Monday, July 5, 2010

Which faraway hill is greenest?

Did you ever wish you could escape?
Imagine being somewhere that they don’t talk about recessions or unemployment.  Is it even possible to be somewhere that doesn’t have the constant threat of national strikes hanging overhead like a great big cloud and don’t get me started on the weather.  Wouldn’t it be amazing to live in a place that has a nice climate?  I don’t mean sunshine three hundred and sixty five days a year (although that would be nice too).  No, I dreamt of somewhere with four real seasons – a hot summer, a colourful crisp autumn.  Imagine a white Christmas and then Spring bursting forward again with the promise of renewal and all things green and fresh. 
If you wished for all of the above – Hello!   Only I went one step further.  This time last year I upped sticks with FIVE children, one dog and a broad minded husband and we moved. 
If you’ve thought about moving but stayed put, it might interest or amuse you to hear about the antics and adventures we’ve experienced in the last twelve months.  Some of it has been plain sailing and we have had a lot of laughs.  But there have also been some very hard times and once or twice when I genuinely thought my heart would break in two but one thing it hasn’t been is dull.
Where to go was the first question.  The main concern for me was my children.  They range in age from a one-year-old monster to a teenager and then there’s the three in between.  The funny thing is the older kids had been very enthusiastic to go.  With hind sight now, I don’t think any of us really knew what we were talking about but we watched enough American TV to know we liked the look of their houses and they seemed like a nice enough bunch.  The rest of Europe didn’t hold much appeal as it was in economic gloom and anyway much of it has the same weather as Ireland so what was the point in going there?  And so we bought a map of America.  My husband’s business was in Florida but when we told the kids about the amount of alligators down there they weren’t so impressed.  It also had mosquitoes all year round and crime is almost as bad as Ireland and anyway it was just too bloody hot so Florida was crossed off the list early in the day. 

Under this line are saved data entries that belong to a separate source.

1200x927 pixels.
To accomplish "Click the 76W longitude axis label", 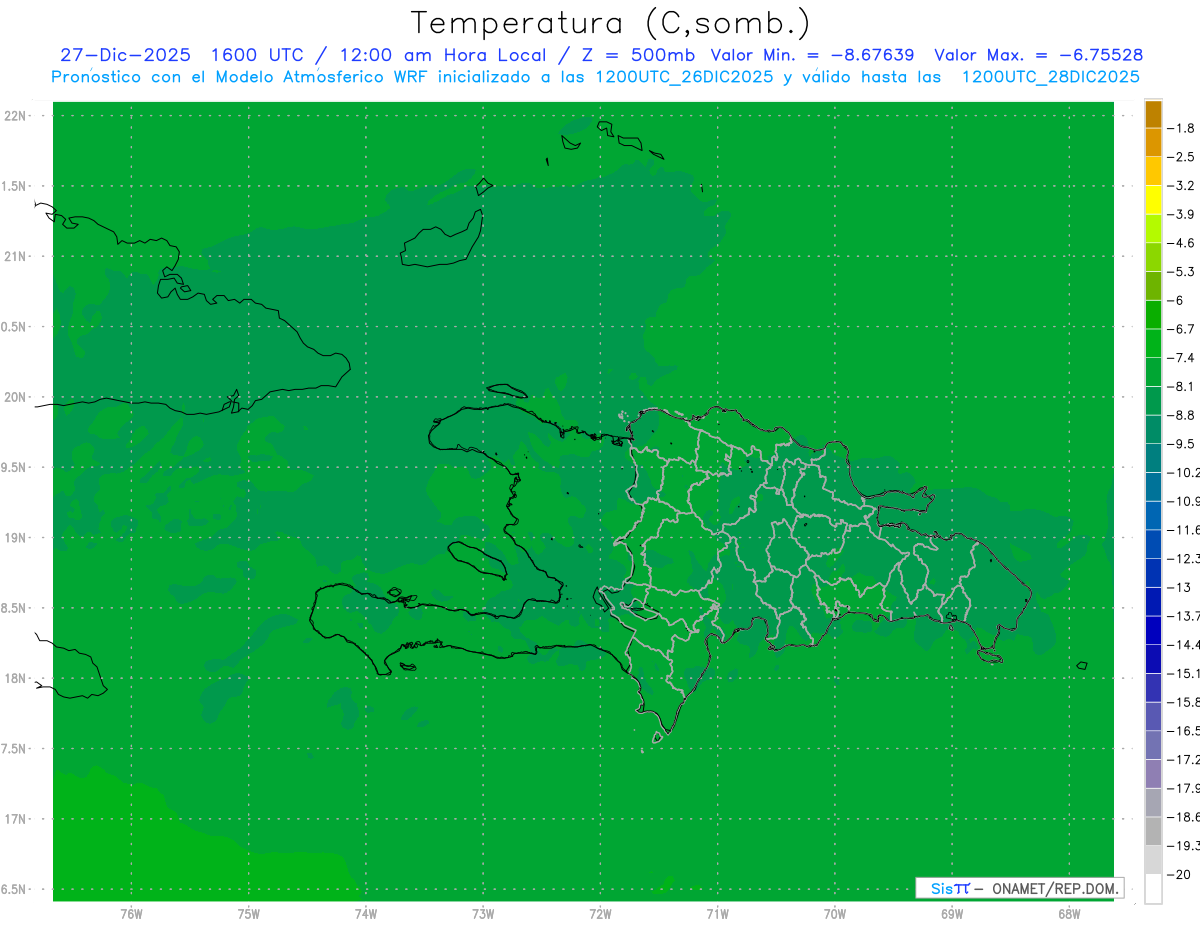I will tap(131, 913).
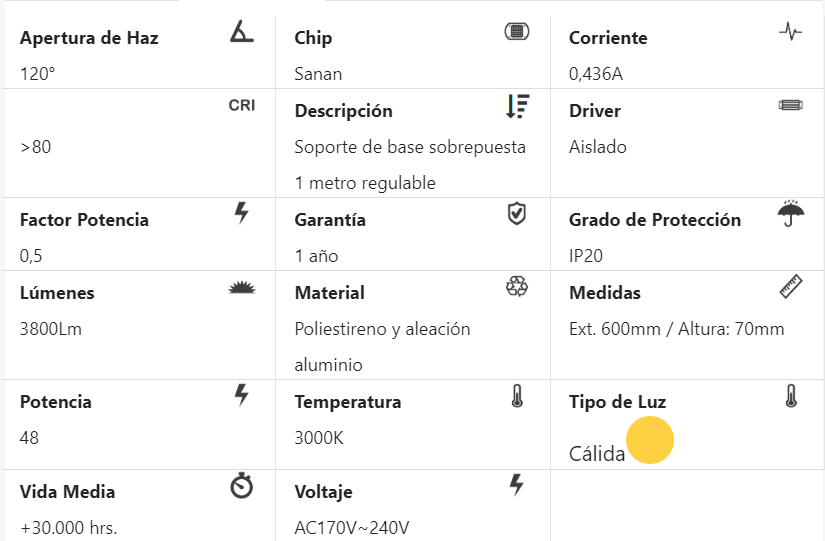Click the Grado de Protección heading

click(x=655, y=220)
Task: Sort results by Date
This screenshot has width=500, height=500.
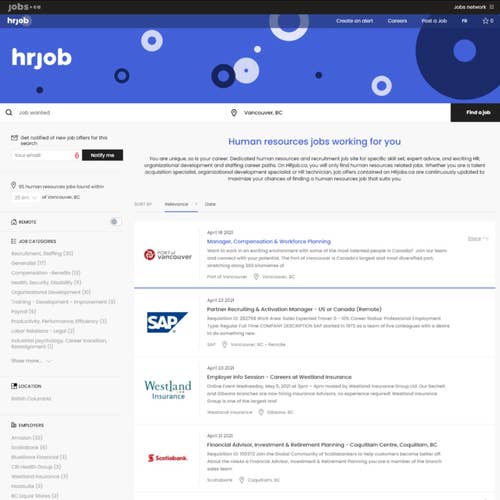Action: tap(210, 204)
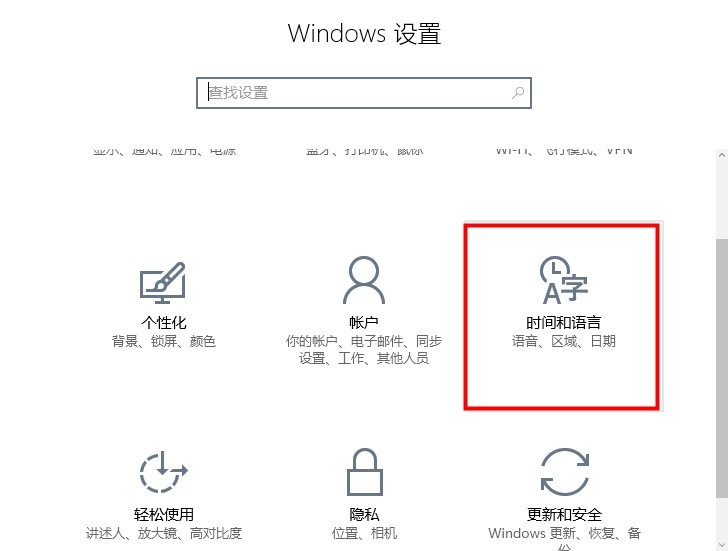This screenshot has height=551, width=728.
Task: Click the scrollbar up arrow
Action: pos(722,156)
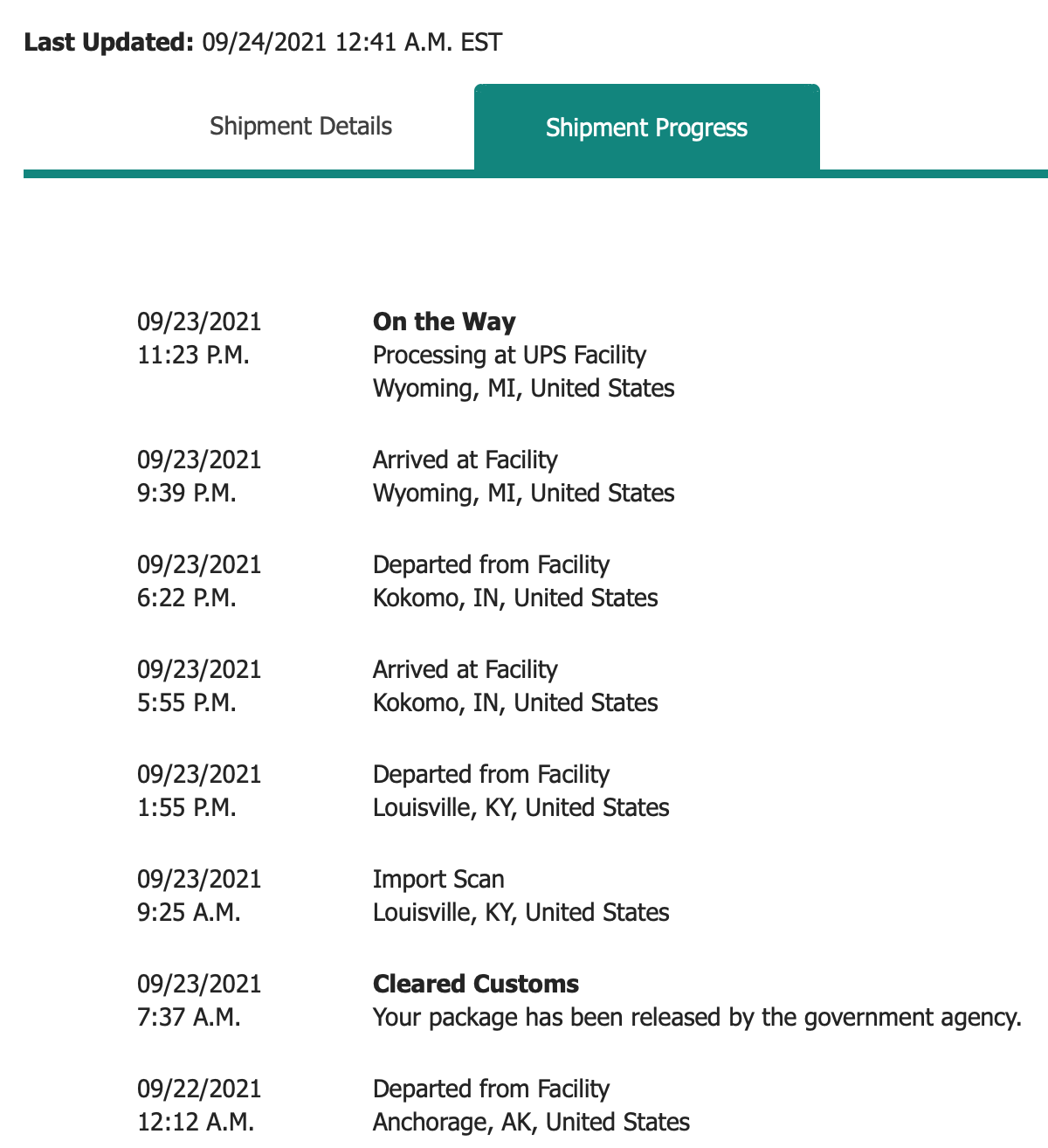Click the government agency release message

click(697, 1017)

My older girls wanted to research California but my husband (the business brain in the family) informed us that, financially the state of California was in almost as much trouble as Europe (who would have thought, reading Hello and Grazia).  That said, the girls weren’t convinced, after all - the weather was seriously better and my youngest daughter wanted to live near the Jonas brothers.  In the end, I had the casting vote and I decided that it was just too far from Ireland.  The eight hour time difference would mean that I would be waking friends and family in the middle of the night looking for a chat and flying home would be an absolute nightmare.  That, in fact took the entire west coast and even Middle America off the ‘possible’ list and so we were left looking at the North East Seaboard.   New York?  Time Square and Fifth Avenue were nice.  Washington? We would have nice neighbours (back then everybody loved Barak).  Boston?  I had an idea that they liked the Irish (of course the Kennedys were a big Boston family) and Cheers was filmed there so obviously the pubs were good.  What more did a gal need?  A party town that liked the Irish – we had found our new home!